== INSTRUCTIONS FOR THE TASK ==
Every line of the data below that holds the string "field" needs to be reported.

== RECORDS SHOWN ==
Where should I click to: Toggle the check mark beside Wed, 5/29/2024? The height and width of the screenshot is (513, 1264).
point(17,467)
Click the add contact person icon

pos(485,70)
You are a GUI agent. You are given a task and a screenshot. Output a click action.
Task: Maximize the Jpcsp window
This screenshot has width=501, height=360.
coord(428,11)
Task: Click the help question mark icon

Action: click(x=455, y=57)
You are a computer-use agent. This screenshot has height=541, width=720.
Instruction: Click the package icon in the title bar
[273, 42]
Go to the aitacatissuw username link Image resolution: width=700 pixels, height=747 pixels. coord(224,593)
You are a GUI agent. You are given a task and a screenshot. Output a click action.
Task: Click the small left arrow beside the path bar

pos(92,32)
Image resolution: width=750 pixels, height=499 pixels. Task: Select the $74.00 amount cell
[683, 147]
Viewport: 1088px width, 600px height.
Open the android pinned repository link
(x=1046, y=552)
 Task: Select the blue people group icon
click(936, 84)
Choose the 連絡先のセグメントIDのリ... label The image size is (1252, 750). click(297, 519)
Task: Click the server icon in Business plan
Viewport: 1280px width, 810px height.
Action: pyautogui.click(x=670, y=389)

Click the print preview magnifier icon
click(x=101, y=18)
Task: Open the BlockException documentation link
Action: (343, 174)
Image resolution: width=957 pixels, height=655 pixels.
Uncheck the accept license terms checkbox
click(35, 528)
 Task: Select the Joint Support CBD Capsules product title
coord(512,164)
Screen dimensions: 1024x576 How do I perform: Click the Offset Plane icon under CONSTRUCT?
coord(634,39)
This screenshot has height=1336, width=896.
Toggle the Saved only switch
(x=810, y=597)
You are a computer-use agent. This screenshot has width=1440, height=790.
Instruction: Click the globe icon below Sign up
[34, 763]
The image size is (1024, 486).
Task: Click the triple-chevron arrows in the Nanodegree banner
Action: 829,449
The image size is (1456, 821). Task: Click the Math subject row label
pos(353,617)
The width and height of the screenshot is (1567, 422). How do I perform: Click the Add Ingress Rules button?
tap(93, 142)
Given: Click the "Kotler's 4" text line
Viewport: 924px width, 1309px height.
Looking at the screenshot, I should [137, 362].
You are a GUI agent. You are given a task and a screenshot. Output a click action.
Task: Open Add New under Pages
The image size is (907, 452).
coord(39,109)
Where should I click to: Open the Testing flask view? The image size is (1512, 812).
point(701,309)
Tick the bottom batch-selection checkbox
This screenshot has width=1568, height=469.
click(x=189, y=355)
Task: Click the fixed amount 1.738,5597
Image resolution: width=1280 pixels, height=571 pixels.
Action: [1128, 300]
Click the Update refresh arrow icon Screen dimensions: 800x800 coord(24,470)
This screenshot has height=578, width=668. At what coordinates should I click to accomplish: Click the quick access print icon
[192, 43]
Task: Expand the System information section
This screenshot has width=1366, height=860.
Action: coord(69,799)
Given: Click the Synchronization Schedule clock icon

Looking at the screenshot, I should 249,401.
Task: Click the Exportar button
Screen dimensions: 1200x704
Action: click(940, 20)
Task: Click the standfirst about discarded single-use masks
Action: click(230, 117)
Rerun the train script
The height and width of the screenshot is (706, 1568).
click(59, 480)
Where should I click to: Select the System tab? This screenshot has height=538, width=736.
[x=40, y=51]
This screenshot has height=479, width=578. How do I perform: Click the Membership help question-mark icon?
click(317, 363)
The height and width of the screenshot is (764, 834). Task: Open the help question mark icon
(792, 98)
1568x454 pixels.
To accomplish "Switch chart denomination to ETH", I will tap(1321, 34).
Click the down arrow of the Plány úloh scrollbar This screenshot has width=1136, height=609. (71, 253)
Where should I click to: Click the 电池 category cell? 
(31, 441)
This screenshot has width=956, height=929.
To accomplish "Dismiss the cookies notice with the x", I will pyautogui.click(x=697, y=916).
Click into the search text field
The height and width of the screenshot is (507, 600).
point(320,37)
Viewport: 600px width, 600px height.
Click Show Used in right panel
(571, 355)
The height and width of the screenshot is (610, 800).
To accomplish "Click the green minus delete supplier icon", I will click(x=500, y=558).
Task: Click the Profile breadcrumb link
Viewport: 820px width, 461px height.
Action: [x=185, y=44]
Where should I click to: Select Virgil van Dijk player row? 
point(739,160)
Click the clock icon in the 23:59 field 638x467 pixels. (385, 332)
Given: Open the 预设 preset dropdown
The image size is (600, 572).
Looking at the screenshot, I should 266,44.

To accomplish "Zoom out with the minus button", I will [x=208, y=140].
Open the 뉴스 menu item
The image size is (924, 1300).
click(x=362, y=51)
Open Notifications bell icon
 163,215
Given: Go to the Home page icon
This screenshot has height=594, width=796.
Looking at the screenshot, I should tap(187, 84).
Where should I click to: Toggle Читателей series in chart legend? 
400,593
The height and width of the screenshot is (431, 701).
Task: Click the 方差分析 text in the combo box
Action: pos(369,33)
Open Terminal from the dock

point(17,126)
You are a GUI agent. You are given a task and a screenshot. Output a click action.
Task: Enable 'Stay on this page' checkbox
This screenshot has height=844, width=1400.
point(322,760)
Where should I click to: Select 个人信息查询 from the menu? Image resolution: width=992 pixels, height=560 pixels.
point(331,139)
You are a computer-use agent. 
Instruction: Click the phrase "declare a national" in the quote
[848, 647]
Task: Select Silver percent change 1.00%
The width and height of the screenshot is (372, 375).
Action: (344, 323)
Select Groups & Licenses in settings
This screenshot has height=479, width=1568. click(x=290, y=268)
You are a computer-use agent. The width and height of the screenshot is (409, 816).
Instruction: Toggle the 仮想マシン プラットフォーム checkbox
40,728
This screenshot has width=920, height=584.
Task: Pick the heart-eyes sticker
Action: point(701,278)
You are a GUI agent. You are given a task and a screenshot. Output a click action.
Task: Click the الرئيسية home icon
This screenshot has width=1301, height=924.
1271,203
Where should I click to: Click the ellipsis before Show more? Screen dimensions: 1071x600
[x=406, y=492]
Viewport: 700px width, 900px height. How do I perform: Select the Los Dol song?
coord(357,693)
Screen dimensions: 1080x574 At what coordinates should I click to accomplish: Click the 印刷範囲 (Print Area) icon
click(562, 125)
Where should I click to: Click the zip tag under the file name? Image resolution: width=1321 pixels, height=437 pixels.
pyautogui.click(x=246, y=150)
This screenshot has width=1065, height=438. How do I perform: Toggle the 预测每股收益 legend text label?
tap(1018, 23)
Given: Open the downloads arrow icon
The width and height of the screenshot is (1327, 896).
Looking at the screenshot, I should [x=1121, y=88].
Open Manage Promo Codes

== RESPONSE ==
Click into the search text field
Click the clock icon in the 23:59 field 638x467 pixels. (385, 332)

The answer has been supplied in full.